Work item: Where a line in the data below includes the word "agent", count it. State the total and nothing more.

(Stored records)
◆ ◆ ◆ ◆
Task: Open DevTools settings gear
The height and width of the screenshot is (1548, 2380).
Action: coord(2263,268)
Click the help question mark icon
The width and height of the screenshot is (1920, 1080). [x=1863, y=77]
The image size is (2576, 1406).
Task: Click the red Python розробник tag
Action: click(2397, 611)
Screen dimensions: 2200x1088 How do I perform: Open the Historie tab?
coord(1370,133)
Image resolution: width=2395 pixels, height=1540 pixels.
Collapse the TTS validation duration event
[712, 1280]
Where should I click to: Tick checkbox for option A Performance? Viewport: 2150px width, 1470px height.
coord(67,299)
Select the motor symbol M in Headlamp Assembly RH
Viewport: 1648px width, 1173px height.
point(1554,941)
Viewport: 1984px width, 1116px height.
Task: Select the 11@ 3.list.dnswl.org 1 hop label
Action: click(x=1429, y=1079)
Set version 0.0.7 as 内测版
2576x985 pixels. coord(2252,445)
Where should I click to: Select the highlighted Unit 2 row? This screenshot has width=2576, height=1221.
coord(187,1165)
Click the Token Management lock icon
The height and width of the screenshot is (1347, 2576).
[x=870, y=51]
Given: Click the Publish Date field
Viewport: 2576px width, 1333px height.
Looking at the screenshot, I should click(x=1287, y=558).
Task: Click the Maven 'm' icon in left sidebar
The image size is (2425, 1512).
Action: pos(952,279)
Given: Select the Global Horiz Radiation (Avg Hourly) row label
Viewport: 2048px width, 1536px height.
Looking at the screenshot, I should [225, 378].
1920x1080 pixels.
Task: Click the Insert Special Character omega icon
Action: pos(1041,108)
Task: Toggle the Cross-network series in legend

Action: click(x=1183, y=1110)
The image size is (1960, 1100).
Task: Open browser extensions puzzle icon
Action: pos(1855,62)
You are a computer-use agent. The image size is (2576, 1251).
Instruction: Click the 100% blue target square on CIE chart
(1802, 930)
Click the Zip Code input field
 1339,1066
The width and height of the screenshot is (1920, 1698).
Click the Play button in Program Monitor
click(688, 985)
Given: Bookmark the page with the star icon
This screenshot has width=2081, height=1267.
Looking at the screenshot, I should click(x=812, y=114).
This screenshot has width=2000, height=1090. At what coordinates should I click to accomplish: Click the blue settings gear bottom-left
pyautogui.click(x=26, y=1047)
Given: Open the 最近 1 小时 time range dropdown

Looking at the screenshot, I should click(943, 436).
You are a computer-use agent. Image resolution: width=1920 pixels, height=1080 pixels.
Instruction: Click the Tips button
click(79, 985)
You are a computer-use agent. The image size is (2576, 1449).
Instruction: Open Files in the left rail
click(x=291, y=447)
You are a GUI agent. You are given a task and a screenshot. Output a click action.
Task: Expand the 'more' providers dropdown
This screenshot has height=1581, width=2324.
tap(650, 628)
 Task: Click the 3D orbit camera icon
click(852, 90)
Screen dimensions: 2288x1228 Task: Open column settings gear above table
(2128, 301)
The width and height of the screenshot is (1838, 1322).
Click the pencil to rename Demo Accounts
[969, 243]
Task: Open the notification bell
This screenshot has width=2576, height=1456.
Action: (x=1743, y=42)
◆ ◆ ◆ ◆
Result of the task: 4